The Computer Misuse and Cybercrimes Act 2018 is an apt illustration of just the sort of legislative intervention which persuaded us about the importance of issuing the declaration. PHOTO/PHOTOS.COM

What you need to know:

  • The law seeks to affect behaviour in real space by ensuring citizens know that the State can make good its threat of violence, deprivation of liberty or imposition of fines.

  • A government would seek to control the actions of the citizenry as though it owned cyberspace.

  • To regulate behaviour in cyberspace, the law is not necessarily the solution.

Emerging from the collapse of the Soviet Union, we thought the growing monster of the internet would be the death of government.

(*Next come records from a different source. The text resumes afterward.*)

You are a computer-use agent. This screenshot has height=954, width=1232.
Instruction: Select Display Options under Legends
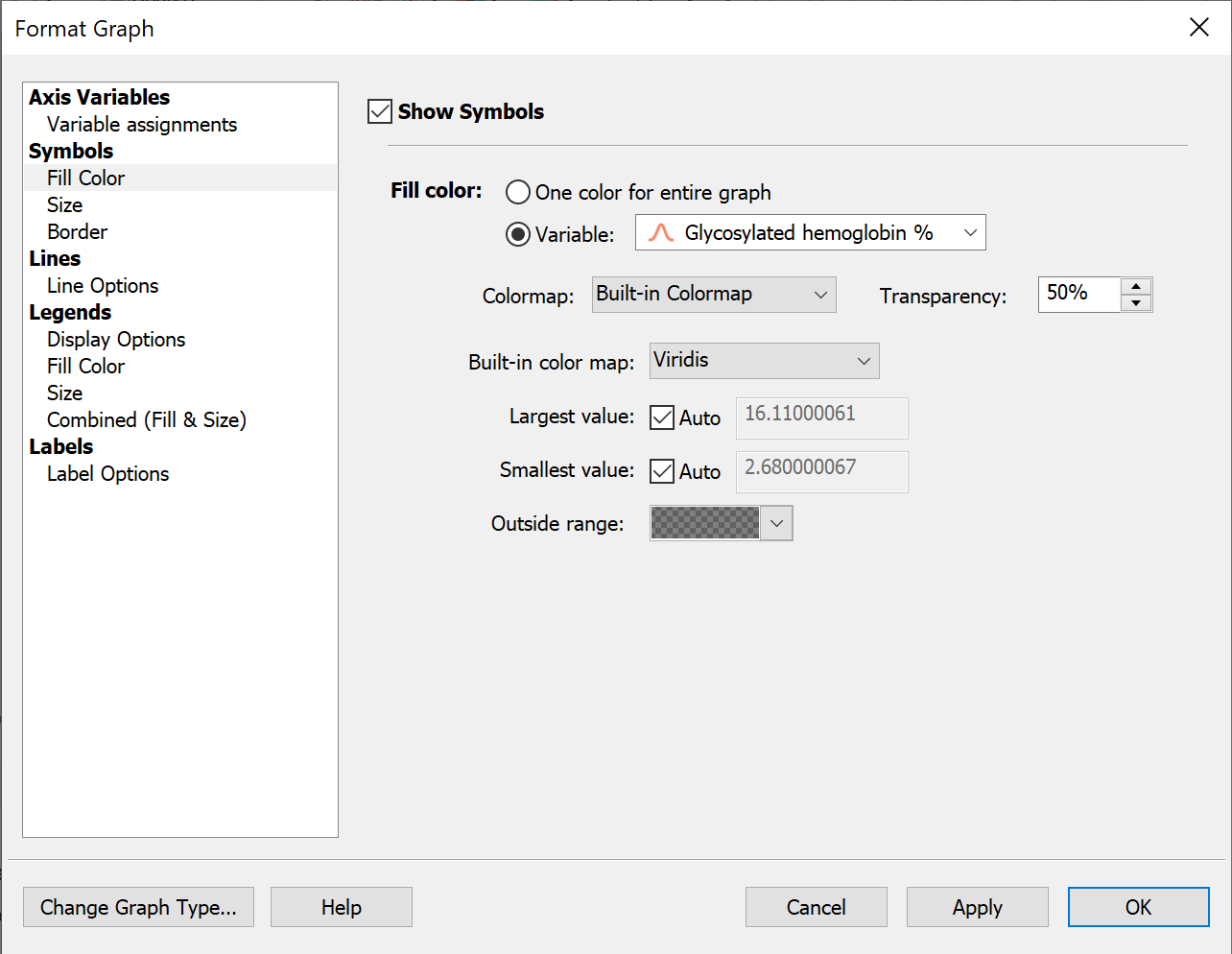point(115,339)
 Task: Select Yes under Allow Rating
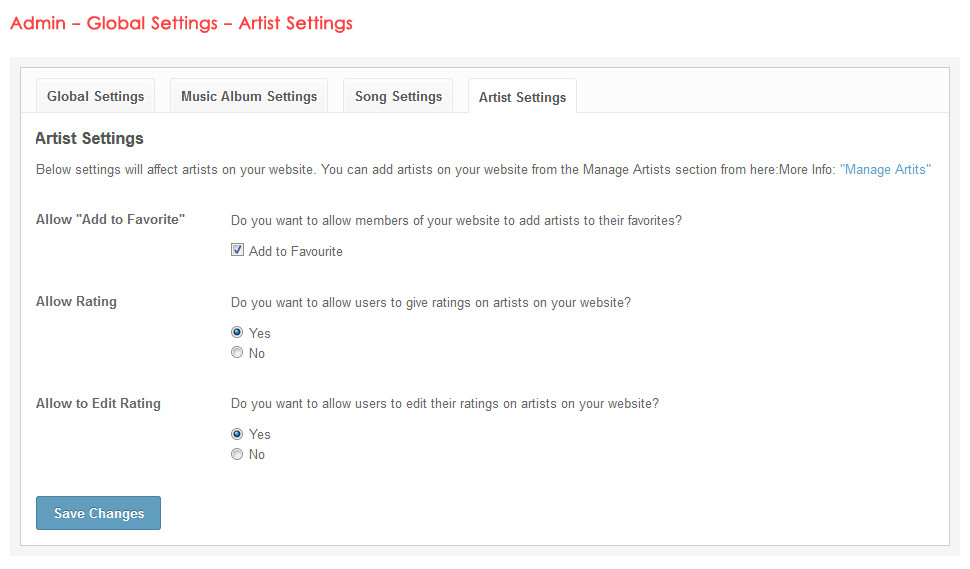(237, 333)
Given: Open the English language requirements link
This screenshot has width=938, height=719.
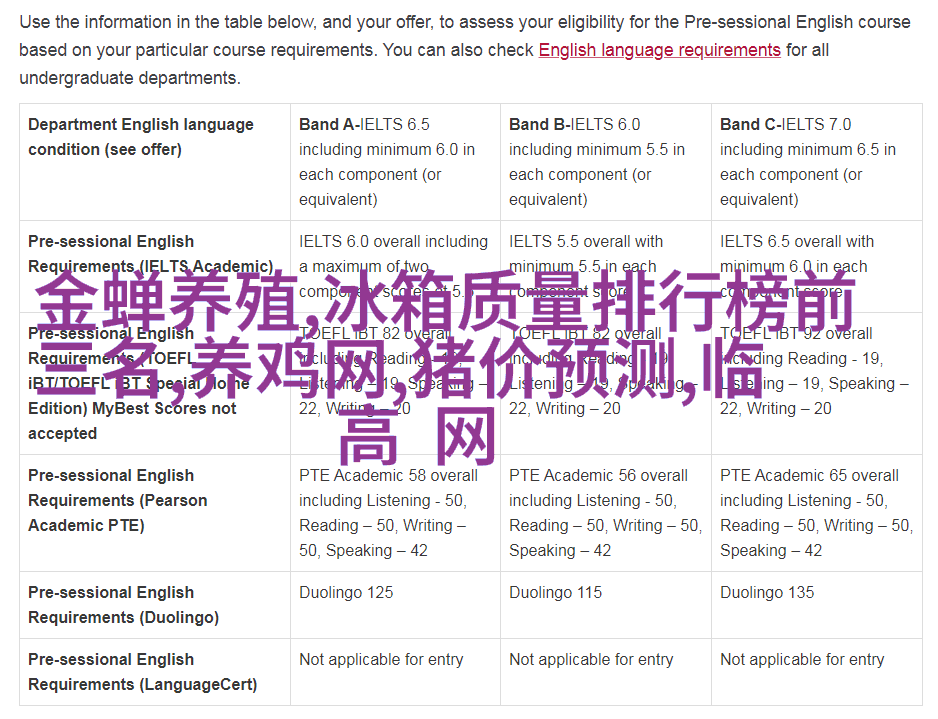Looking at the screenshot, I should [659, 50].
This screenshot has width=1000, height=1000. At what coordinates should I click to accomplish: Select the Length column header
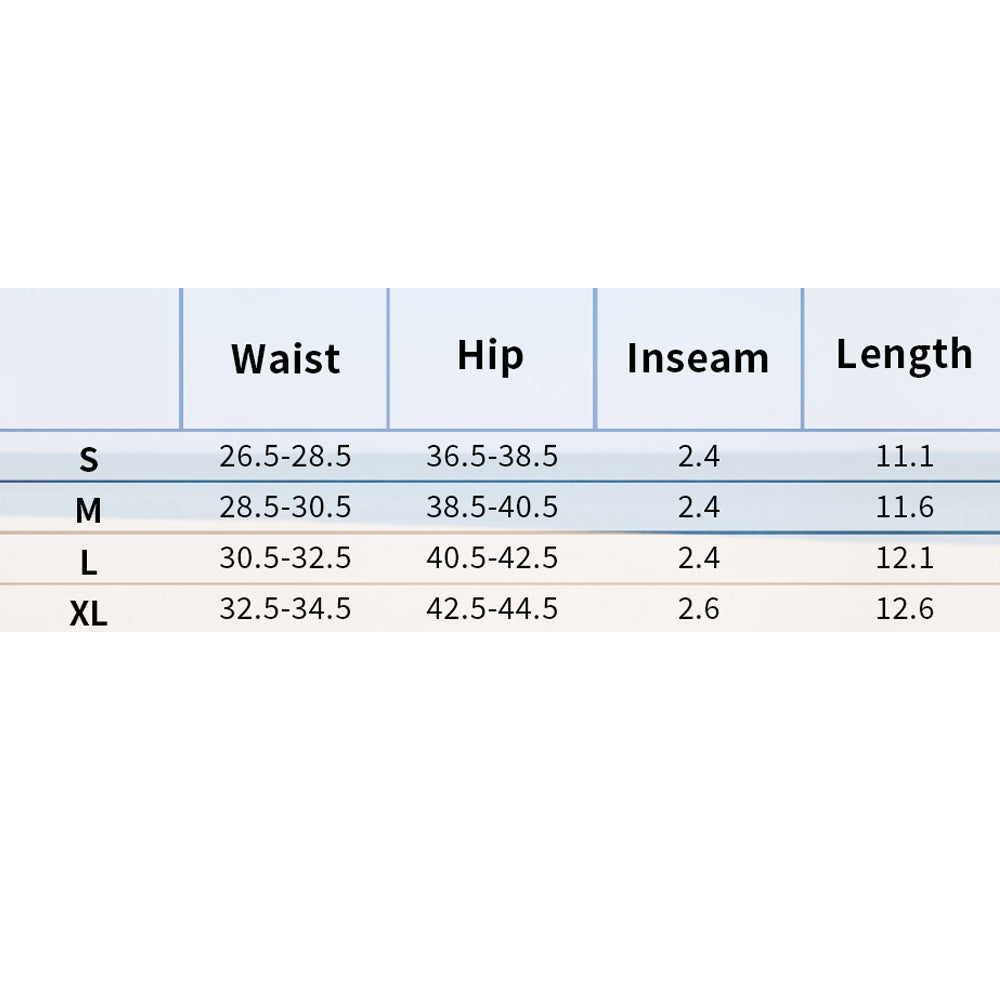[x=904, y=355]
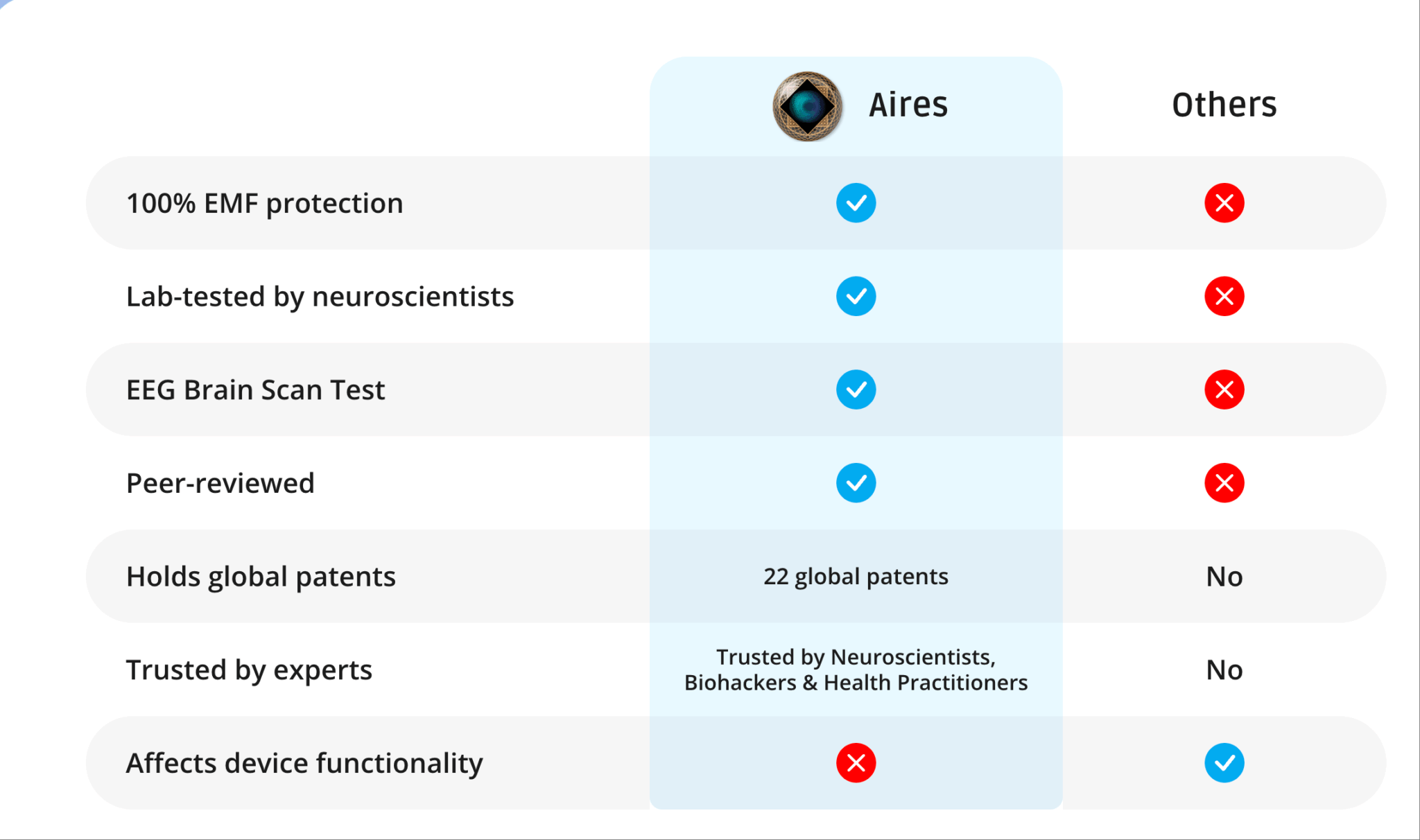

Tired of the governments of flesh and steel, we thought this would be our salvation from their exasperating instincts of command and control.

We thought boundaries would be erased, bureaucracies would collapse and life would be as easy as fast download speeds.

As Professor Lawrence Lessig wrote in Code Version 2.0, code would be the new law. But as time has shown, these old instincts of command and control would be integrated in the new order. Our living hells and distant heavens would not be erased leaving us at the very place we have been — Earth.

As such, governments would not collapse, bureaucracies would not disappear and our lives would remain much the same — save for a peculiar misguided assumption in the way governments would exercise control over the new domain.

OWNED CYBERSPACE

A government would seek to control the actions of the citizenry as though it owned cyberspace. In the artificial sense, cyberspace is akin to the skies or the seas — though subject to national boundaries, they cannot be ‘controlled’, or ‘restricted’, in the same manner as citizens.

A lack of understanding of the internet’s structure leads governments to prescribe hefty penalties for ‘crimes’ — as though cyberspace is a certain street corner vulnerable to the boot and shout of the tyrant.

If, for the sake of argument, we would concede that the crimes and hefty penalties are justified, there still exists a misguided reasoning on enforcement and deterrence.

To borrow from Jack Goldsmith and Tim Wu, there are limits to the amount of deterrence and punishment we can install to prevent crime.

BANK ROBBERY

If parking illegally and bank robbery both meant 20 years in prison, then “the law would lose its ability to send a message about what citizens should not do and what they really should not do”.

Furthermore, governments prescribe these penalties with the misapprehension that the nature of cyberspace is necessarily immutable and cannot be changed.

In the traditional sense, law is an order backed by sanction. The law seeks to affect behaviour in real space by ensuring citizens know that the State can make good its threat of violence, deprivation of liberty or imposition of fines.

NATURE OF CODE

To regulate behaviour in cyberspace, the law is not necessarily the solution. Among other factors, the law is effective in real space because the nature of real world factors cannot easily be changed — for instance, disguising that you are a child to buy alcohol.

Cyberspace, on its part, does not have a ‘nature’. It assumes the nature of the code baked into it and, thus, use of code is one of the ways we may regulate behaviour online rather than throwing the law at every infraction.

Would you fight sea waves with a sword? Would you fight the winds with a spear? Would you paint with a hammer?

These questions should be at the fore of legislators and courts alike when considering regulation of cyberspace behaviour.

FORCE AND REPRISAL

The law is a tool, but is it the right one? The law is effective at times, but would it match up to the multijurisdictional nature of cyberspace?

To the man with a hammer every problem looks like a nail. To one armed with the law, and the law alone, every problem must seem fitting for force and reprisal. The freedom of the press and free speech are victims of this kind of approach as a result of viewing cyberspace in purely physical terms.

Governments have simply not appreciated the nuances that would be appropriate in addressing this medium.